Doubt in .view() function in Neural Style Transfer

thomas-jac · May 3, 2020, 10:40am

I was going through the neural style transfer program using pytorch and have a doubt in the usage of view in the init method of the Normalization class. Just before this class we defined

cnn_normalization_mean = torch.tensor([0.485, 0.456, 0.406]).to(device)
cnn_normalization_std = torch.tensor([0.229, 0.224, 0.225]).to(device)

And inside the __init__method were the lines

self.mean = torch.tensor(mean).view(-1, 1, 1)
self.std = torch.tensor(std).view(-1, 1, 1)

Why did we reshape them as wouldn’t broadcasting take care of it?
My current understanding is that each of the three numbers in the tensors defined above are supposed to normalize a single dimension (one each for height, width and classes), is this okay?

It might be a bit silly, but I’m having a hard time getting an intuition in 3D. Any help will be much appreciated, thanks!

Edit:
The complete init method is

def __init__(self, mean, std):
        super(Normalization, self).__init__()
        # .view the mean and std to make them [C x 1 x 1] so that they can
        # directly work with image Tensor of shape [B x C x H x W].
        # B is batch size. C is number of channels. H is height and W is width.
        self.mean = torch.tensor(mean).view(-1, 1, 1)
        self.std = torch.tensor(std).view(-1, 1, 1)

chetan06 · May 3, 2020, 10:58am

Can you provide the complete code within init because saying something without the code seems a bit difficult

thomas-jac · May 3, 2020, 11:00am

Done! Let me know if anything else is needed.

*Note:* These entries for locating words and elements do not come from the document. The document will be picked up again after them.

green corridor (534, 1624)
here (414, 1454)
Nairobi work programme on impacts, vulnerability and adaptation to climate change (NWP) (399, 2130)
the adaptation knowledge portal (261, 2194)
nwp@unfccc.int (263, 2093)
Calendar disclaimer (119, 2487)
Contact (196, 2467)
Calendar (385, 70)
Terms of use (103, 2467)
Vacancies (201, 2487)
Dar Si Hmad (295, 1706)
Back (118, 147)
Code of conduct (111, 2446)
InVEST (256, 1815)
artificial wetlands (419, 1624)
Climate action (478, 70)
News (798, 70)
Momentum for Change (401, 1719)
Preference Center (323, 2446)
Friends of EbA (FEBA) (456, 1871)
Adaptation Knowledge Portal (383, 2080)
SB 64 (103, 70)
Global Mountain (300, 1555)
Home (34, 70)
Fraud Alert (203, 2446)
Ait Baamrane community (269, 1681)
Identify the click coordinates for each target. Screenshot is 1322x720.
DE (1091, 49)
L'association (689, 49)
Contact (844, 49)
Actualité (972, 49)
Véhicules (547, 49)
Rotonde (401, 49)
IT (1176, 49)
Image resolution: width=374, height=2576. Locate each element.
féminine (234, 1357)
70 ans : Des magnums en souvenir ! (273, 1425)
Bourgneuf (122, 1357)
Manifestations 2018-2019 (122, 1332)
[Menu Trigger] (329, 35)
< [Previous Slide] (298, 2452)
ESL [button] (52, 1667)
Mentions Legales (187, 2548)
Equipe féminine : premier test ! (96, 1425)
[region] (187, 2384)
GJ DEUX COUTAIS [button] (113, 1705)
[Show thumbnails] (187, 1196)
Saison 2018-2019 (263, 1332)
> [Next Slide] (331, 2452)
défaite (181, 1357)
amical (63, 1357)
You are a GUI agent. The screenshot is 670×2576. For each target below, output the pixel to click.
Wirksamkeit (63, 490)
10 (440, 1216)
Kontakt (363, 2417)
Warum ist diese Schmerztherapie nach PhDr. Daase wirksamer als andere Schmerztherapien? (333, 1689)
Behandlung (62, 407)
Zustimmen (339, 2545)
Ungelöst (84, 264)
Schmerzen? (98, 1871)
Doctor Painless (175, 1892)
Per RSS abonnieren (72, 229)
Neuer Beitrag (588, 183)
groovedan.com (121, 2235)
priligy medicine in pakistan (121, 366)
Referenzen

chetan06 · May 3, 2020, 11:09am

For each image they are taking mean and std per channel so that it can be used for normalization. Normalizing the dimensions don’t sound so appropriate actually we normalize the data within each channel or you can say that we normalize the feature map and we do so per channel that’s why its getting a shape like that. Hope you got me.

thomas-jac · May 3, 2020, 11:21am

Ah, that makes sense but I’m not able to figure out how reshaping it in that way allows it to normalize the data within each channel. Could you please illustrate with a small example?

I’m sorry, I’m pretty new to DL and PyTorch and having a bit of difficulty with certain concepts

chetan06 · May 3, 2020, 2:55pm

The answer to your question lies in the code where they have used this mean. Actually there are many ways to write the code. It may be so that this type of reshaped array is being used in there case. You proceed your reading and you will get your answer.

You don’t have to be sorry. Anyone can be stuck and always feel free to share your doubt with the community.